DATASET EXTRACT:

============

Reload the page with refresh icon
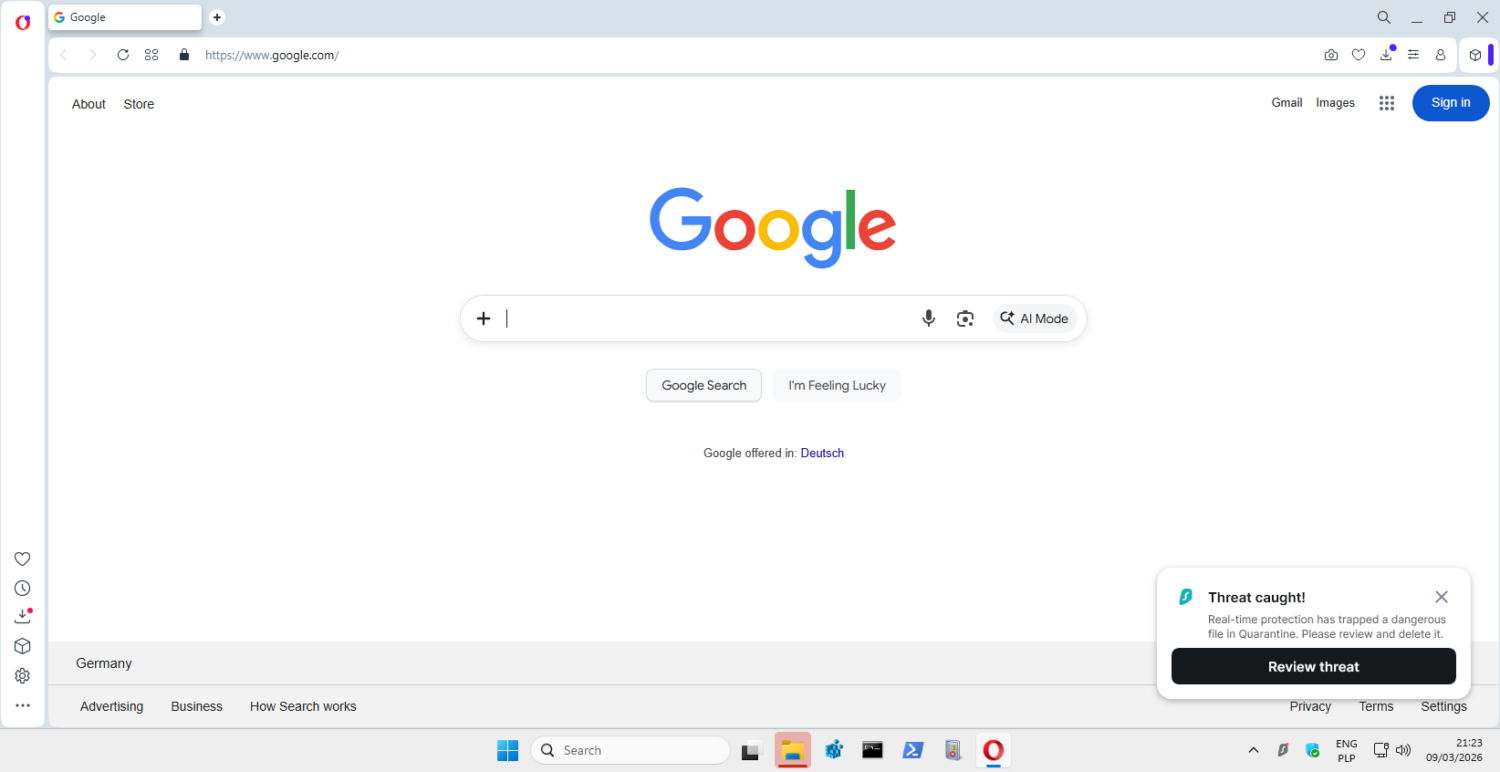 click(123, 55)
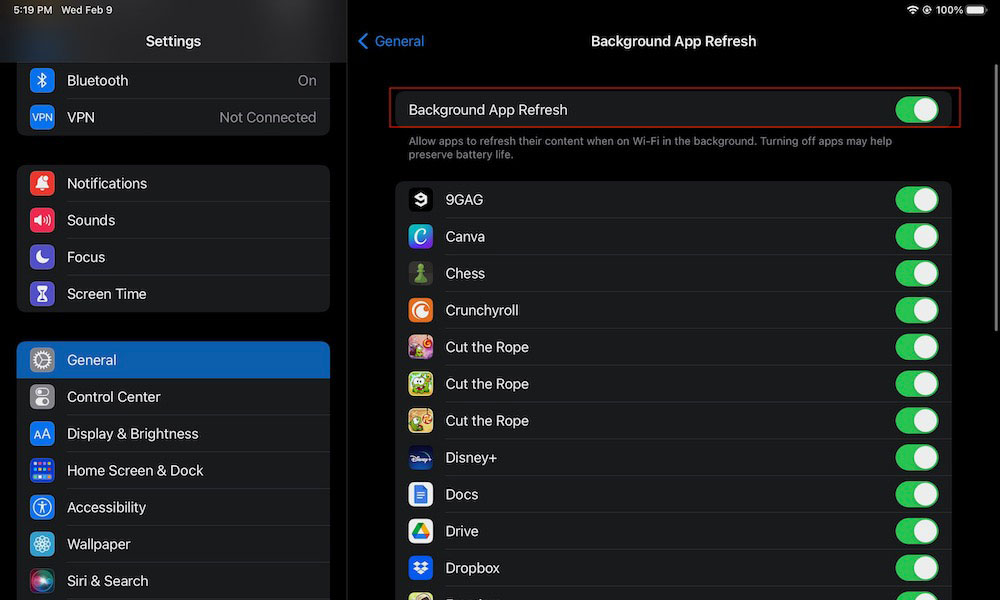Screen dimensions: 1000x600
Task: Tap the Home Screen & Dock icon
Action: [x=42, y=470]
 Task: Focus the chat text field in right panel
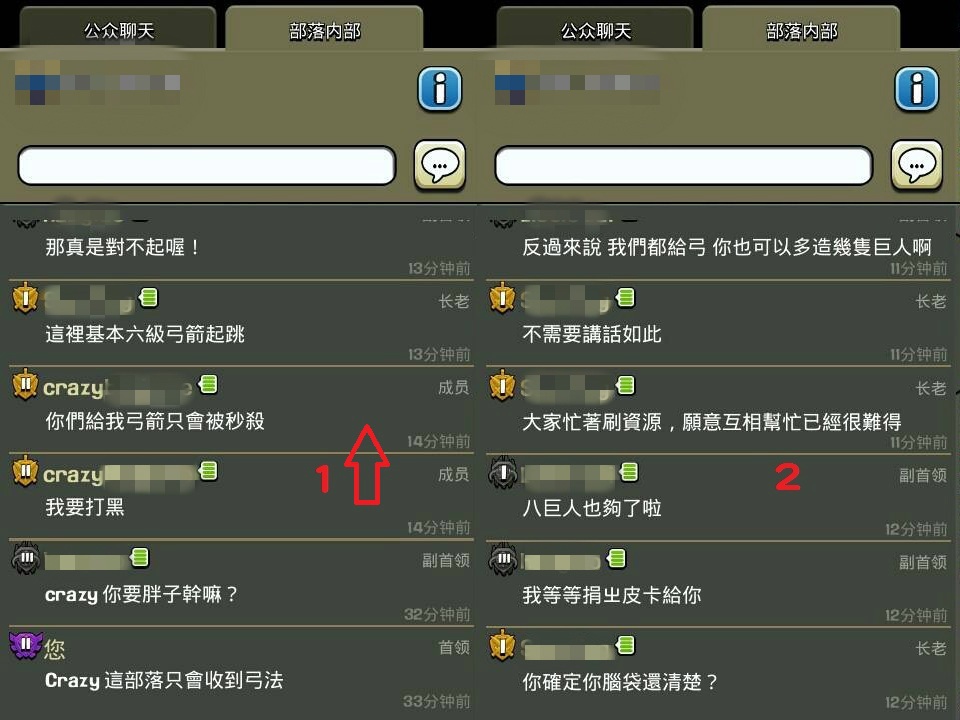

============

YOUR TASK: Copy the preceding data in full and word for word, dropping its pictures.

SOLUTION:
Reload the page with refresh icon
 click(123, 55)
Screen dimensions: 1000x600
Task: Tap the Home Screen & Dock icon
Action: [x=42, y=470]
 Task: Focus the chat text field in right panel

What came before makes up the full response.